O segundo pilar vem de um campo relativamente recente, mas em rápida expansão: o eixo intestino-cérebro. O intestino abriga trilhões de microrganismos que formam a chamada microbiota intestinal.

Quando esse sistema entra em desequilíbrio — algo comum em dietas ricas em alimentos ultraprocessados — ocorre um aumento de processos inflamatórios que podem afetar diretamente o cérebro.Essa comunicação acontece por meio de sinais químicos, substâncias inflamatórias e até por conexões neurais, como o nervo vago.

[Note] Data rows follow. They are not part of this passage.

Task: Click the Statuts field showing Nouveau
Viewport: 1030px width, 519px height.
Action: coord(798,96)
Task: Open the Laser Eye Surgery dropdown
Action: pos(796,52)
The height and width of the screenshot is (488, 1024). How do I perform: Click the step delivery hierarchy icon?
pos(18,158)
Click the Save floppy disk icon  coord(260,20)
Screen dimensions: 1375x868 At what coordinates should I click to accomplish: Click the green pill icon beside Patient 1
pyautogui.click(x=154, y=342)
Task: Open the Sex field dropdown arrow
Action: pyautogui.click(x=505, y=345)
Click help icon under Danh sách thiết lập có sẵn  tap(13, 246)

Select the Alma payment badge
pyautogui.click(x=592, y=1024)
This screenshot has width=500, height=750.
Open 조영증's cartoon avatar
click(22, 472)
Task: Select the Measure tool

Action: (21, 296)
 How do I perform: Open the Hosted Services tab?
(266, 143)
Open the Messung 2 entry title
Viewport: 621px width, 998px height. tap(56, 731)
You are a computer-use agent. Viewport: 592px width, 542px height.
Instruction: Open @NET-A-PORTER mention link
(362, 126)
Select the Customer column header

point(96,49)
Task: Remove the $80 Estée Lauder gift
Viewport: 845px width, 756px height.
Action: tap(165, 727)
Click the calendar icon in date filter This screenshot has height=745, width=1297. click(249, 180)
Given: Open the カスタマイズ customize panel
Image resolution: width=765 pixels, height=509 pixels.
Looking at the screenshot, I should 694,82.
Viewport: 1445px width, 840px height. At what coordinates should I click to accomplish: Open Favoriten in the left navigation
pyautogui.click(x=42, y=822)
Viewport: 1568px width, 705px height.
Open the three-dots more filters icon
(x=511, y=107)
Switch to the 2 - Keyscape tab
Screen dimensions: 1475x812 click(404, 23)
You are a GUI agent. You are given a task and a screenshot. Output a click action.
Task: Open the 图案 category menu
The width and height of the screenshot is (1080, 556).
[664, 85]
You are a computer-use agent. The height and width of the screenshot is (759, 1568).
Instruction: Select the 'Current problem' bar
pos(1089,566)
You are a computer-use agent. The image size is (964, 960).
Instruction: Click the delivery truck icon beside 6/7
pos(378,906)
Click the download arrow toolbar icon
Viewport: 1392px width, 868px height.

Em termos simples: o que comemos influencia não apenas o corpo, mas também o humor.

Sono

O terceiro pilar, muitas vezes negligenciado, é o sono. Alterações no padrão de sono são frequentes em pessoas com depressão — dificuldade para adormecer, sono fragmentado, sensação de não descanso. Mas o que chama atenção é que essa relação é bidirecional: dormir mal não é apenas consequência, pode ser também causa.

O sono regula hormônios, neurotransmissores e o ritmo biológico do organismo. Quando ele se desorganiza, todo esse sistema sofre impacto. Por isso, estratégias que melhoram o sono — como ajustes no ritmo circadiano, terapia cognitivo-comportamental e hábitos adequados — têm papel importante no tratamento.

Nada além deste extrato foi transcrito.